DATA EXCERPTS Start Marker

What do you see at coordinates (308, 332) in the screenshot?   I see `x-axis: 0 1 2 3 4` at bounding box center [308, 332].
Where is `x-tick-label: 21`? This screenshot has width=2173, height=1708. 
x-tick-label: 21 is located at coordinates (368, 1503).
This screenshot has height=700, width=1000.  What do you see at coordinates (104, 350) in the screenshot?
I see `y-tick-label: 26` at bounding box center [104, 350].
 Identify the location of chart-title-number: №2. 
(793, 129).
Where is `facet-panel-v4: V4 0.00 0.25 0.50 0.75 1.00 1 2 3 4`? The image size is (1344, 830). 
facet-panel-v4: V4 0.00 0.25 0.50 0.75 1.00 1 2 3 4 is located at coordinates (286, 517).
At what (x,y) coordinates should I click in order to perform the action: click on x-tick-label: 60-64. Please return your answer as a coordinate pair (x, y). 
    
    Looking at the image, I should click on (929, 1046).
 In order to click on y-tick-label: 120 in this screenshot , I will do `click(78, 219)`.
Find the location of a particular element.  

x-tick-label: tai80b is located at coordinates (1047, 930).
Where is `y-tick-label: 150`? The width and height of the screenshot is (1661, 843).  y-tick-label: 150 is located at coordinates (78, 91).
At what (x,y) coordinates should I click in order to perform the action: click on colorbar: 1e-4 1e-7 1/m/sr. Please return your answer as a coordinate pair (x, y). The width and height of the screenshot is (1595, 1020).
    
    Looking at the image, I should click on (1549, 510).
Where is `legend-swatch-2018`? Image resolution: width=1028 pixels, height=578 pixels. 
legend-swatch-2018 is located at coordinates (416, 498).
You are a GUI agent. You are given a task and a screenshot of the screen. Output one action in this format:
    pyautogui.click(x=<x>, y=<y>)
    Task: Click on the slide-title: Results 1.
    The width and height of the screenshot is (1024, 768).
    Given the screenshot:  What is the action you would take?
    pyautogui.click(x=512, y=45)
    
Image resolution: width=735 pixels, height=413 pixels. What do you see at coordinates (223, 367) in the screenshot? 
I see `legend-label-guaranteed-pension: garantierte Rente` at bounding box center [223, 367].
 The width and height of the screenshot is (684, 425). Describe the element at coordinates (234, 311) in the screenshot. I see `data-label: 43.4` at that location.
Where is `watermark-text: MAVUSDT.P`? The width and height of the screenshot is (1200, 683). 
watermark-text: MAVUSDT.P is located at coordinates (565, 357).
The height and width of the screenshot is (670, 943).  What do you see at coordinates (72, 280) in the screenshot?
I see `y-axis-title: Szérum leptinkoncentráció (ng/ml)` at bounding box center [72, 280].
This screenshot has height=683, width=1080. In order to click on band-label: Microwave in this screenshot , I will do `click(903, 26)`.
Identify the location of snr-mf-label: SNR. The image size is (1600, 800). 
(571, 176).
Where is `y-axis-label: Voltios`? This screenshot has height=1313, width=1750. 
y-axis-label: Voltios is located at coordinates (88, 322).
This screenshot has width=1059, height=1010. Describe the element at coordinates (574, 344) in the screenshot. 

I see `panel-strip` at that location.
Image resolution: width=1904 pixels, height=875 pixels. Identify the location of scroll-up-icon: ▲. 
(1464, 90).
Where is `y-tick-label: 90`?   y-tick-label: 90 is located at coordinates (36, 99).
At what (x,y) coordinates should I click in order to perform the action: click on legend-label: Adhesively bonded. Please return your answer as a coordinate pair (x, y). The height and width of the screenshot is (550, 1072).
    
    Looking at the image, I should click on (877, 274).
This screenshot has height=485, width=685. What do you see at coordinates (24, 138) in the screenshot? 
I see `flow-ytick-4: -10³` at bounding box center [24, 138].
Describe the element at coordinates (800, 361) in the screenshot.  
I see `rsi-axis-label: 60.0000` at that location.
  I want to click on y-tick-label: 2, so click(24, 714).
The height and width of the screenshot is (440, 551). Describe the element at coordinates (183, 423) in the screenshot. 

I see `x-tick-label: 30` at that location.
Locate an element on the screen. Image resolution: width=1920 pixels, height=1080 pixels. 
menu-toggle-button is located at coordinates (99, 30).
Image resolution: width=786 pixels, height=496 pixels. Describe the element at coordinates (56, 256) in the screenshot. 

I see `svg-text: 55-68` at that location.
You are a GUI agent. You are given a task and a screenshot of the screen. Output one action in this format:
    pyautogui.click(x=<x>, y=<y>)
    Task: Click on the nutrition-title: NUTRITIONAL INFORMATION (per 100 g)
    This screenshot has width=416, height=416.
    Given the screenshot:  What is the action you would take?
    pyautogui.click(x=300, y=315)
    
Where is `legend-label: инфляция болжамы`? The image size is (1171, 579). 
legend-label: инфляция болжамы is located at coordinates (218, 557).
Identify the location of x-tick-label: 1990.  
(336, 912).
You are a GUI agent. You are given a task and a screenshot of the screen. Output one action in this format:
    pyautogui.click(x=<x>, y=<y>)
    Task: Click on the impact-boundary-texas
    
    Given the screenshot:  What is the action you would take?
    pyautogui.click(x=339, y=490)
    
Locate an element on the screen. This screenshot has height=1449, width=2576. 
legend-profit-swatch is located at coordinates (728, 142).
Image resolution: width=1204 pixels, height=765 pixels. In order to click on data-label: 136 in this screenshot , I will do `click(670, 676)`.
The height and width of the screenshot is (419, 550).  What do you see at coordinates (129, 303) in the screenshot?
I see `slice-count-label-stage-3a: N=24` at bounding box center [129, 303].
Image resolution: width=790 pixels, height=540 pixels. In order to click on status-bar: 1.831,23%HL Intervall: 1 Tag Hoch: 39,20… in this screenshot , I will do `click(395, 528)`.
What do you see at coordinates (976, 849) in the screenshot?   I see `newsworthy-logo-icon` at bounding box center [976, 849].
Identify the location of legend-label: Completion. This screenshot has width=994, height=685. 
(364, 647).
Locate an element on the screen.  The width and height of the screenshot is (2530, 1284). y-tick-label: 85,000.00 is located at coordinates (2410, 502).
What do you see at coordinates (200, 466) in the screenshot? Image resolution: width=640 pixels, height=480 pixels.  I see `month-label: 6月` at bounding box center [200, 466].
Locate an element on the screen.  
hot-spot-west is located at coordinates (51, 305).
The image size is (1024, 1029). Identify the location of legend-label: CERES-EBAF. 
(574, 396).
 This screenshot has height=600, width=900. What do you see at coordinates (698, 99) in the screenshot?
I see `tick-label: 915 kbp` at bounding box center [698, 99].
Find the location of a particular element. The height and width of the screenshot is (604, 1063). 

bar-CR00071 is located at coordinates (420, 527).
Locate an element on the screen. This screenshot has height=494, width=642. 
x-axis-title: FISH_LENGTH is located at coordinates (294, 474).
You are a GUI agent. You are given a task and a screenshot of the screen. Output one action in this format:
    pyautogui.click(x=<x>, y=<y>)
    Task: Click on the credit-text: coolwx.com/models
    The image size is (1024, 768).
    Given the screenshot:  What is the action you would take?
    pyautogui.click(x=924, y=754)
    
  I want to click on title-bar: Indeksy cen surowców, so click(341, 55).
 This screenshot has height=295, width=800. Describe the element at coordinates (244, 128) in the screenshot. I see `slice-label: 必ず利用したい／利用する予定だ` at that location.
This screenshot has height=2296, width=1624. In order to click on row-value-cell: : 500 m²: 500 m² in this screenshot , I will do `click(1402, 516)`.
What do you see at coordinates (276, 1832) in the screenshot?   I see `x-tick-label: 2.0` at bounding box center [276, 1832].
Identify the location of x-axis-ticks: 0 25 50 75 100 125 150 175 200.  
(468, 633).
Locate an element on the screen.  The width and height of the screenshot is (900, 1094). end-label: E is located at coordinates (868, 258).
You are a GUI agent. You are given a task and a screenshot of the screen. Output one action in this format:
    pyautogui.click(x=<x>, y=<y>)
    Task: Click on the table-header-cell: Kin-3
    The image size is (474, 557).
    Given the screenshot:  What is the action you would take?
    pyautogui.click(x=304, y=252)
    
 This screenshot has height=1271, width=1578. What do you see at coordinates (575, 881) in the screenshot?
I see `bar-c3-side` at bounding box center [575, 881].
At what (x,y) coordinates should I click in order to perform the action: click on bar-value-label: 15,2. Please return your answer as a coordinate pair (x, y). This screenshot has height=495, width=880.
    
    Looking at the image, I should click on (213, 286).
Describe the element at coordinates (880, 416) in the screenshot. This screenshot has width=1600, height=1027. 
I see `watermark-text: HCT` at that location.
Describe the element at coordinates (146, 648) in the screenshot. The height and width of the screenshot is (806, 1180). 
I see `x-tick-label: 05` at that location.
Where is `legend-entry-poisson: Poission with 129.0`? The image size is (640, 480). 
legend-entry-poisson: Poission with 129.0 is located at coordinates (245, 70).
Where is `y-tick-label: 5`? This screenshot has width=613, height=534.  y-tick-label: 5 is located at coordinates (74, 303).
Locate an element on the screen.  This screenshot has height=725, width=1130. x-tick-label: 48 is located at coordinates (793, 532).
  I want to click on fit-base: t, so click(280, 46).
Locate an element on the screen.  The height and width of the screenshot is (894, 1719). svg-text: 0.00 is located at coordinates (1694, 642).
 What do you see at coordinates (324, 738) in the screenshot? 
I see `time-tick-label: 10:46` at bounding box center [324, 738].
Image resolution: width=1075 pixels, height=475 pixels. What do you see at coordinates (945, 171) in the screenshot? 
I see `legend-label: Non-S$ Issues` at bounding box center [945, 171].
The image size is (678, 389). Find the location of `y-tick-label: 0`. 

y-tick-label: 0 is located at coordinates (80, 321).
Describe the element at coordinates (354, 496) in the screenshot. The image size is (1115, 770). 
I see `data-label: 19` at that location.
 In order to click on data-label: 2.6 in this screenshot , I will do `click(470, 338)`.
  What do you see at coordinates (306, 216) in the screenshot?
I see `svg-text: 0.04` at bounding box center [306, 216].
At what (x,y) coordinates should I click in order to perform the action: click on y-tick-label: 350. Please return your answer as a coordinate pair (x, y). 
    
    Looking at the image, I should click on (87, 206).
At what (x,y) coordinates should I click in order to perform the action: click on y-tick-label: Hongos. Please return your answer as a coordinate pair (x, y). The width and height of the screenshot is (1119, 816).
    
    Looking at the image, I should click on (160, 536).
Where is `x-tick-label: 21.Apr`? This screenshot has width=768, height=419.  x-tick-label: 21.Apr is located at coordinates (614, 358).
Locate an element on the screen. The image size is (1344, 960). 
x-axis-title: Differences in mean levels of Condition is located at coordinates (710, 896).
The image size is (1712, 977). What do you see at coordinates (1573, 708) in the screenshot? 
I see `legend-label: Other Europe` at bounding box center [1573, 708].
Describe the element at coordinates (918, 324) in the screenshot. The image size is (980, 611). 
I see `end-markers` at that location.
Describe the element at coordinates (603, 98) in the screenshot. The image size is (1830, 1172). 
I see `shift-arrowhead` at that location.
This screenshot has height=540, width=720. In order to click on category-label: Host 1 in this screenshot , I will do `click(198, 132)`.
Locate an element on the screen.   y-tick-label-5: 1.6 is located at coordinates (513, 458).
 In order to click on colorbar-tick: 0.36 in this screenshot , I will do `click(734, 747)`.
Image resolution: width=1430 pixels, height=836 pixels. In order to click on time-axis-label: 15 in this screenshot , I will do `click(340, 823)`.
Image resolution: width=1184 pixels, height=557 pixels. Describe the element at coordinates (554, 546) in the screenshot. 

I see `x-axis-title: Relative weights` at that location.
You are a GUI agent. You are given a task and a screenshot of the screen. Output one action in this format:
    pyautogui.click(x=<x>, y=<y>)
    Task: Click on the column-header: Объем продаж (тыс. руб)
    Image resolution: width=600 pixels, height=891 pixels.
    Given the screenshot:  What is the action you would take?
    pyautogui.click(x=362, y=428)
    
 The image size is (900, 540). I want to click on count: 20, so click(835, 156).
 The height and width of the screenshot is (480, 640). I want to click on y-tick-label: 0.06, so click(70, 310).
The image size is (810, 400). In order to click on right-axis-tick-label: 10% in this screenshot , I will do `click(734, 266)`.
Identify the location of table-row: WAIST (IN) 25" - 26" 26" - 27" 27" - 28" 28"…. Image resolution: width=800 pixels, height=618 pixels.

DATA EXCERPTS End Marker

Starting at the line that contains "The height and width of the screenshot is (419, 550)." and ending after the line that contains "Image resolution: width=790", lay out those lines of the entries as a Markdown table with the columns Row and Line. Number each row and leave out blank lines.

| Row | Line |
|---|---|
| 1 | The height and width of the screenshot is (419, 550).  What do you see at coordinates (129, 303) in the screenshot? |
| 2 | I see `slice-count-label-stage-3a: N=24` at bounding box center [129, 303]. |
| 3 | Image resolution: width=790 pixels, height=540 pixels. In order to click on status-bar: 1.831,23%HL Intervall: 1 Tag Hoch: 39,20… in this screenshot , I will do `click(395, 528)`. |